Attorney Katherine Hesse, founding partner at Murphy, Hesse, Toomey & Lehane, discusses the fundamentals of collective bargaining on Sept. 21 during the Massachusetts Municipal Human Resources Fall Conference in Falmouth.

Collective bargaining, the Peace Officer Standards and Training Commission, transgender and nonbinary employee inclusion, and recruitment and retention were the main topics of the Massachusetts Municipal Human Resources Fall Conference on Sept. 21 and 22 in Falmouth.

The program began with a session on collective bargaining fundamentals led by Katherine Hesse and Mike Maccaro, partners at Murphy, Hesse, Toomey & Lehane. Hesse provided guidance on preparing for the bargaining process, from conducting research to selecting a team.

“People are your most important resource,” she said. “Availability must be a priority.”

Maccaro presented a summary of legal background, case examples, and a practical list of dos and don’ts in collective bargaining.

The day’s second session, led by attorneys Jaime Kenny and Caitlin Morey of Clifford & Kenny, presented an overview of impact bargaining and recent case studies.

A third session was led by POST Commission Executive Director Enrique Zuniga and POST Director of Standards Matthew Lanndry, who provided updates on the commission’s recent work, including the agency portal that launched in May and the disciplinary records published in August.

Trevor Boylston, an LGBTQ+ workplace inclusion coach, discusses how human resources professionals can help build a welcoming workplace culture for transgender and nonbinary employees during the Massachusetts Municipal Human Resources Fall Conference on Sept. 22 in Falmouth.

The second day of the conference opened with the session “Embracing Transgender and Nonbinary Employees in the Municipal Workplace,” led by Trevor Boylston, an LGBTQ+ workplace inclusion coach, and Regina Ryan, president of Discrimination and Harassment Solutions.

Boylston shared his experience as a transgender man working in a corporate environment, and told the story of how he became involved in efforts to develop a transgender and nonbinary-inclusive culture at his own workplace.

Ryan provided legal context, including a summary of laws that protect gender identity and expression, important terms and definitions, and case examples.

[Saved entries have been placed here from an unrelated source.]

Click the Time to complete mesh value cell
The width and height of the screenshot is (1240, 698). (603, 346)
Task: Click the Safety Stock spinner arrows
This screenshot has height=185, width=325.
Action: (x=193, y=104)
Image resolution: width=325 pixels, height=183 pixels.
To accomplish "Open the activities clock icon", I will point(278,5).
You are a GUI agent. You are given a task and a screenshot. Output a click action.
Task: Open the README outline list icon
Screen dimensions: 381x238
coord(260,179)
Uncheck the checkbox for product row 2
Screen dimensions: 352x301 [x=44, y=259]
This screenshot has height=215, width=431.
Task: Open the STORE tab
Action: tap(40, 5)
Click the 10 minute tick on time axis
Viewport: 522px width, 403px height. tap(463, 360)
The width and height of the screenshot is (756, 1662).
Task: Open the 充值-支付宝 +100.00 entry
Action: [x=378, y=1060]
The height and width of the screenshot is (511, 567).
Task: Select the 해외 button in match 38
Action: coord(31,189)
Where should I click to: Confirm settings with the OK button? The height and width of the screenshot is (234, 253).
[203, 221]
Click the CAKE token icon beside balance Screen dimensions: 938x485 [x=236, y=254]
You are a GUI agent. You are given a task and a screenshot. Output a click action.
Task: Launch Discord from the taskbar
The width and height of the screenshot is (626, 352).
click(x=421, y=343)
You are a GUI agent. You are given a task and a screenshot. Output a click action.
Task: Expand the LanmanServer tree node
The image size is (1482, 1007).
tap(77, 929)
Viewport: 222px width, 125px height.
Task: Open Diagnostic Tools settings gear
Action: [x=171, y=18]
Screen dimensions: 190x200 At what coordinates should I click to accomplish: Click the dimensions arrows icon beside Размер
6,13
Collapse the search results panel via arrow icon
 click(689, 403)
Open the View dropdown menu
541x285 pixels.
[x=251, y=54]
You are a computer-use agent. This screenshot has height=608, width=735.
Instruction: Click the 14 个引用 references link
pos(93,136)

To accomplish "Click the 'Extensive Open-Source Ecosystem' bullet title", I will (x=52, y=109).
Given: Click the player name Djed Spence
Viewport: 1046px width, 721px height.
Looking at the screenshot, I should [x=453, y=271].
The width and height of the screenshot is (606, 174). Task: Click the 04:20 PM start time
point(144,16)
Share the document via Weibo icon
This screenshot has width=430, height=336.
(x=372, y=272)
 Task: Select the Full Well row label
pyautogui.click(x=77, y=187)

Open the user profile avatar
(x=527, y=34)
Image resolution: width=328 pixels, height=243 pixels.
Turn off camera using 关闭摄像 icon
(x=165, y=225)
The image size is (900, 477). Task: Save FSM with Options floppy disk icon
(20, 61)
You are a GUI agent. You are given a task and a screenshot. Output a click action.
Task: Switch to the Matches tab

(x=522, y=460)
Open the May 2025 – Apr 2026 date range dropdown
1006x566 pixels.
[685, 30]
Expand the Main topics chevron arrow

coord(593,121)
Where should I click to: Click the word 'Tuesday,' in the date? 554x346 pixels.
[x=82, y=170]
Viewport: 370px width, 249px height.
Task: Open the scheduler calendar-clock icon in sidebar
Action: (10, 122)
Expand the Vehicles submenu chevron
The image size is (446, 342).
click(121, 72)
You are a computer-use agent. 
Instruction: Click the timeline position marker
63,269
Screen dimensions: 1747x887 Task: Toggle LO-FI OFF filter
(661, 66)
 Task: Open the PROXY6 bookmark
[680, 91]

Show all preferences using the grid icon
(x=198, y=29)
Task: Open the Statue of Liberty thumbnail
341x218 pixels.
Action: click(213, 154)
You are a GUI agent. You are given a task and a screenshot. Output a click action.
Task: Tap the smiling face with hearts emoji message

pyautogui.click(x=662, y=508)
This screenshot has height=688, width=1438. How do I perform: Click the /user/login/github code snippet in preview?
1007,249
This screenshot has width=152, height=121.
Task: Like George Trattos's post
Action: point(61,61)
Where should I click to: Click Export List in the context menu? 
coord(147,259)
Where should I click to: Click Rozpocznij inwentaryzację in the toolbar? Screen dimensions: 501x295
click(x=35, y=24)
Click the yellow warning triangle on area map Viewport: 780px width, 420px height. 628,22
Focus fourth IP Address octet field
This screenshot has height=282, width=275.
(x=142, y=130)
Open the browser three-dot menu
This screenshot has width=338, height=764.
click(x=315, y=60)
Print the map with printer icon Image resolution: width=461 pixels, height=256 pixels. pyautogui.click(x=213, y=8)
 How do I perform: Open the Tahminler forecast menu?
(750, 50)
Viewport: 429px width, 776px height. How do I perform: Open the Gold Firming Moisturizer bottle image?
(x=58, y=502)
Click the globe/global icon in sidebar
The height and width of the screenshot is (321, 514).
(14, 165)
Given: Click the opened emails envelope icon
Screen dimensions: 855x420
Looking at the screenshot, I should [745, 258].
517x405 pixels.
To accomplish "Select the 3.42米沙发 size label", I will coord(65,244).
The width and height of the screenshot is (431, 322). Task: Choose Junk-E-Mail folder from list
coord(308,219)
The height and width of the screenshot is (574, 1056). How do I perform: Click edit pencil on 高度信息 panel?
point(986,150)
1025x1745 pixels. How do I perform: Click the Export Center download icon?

The conference ended with a session on employee recruitment and retention. Attendees participated in 15-minute roundtable discussions moderated by fellow MMHR members on four topics: marketing and outreach; benefits and retirement; employee wellness and recognition; and onboarding, training, and professional development. Moderators introduced their topics by sharing their own experiences, then invited attendees to ask questions, share their thoughts, and continue to advance the conversation on post-pandemic employee recruitment and retention strategies.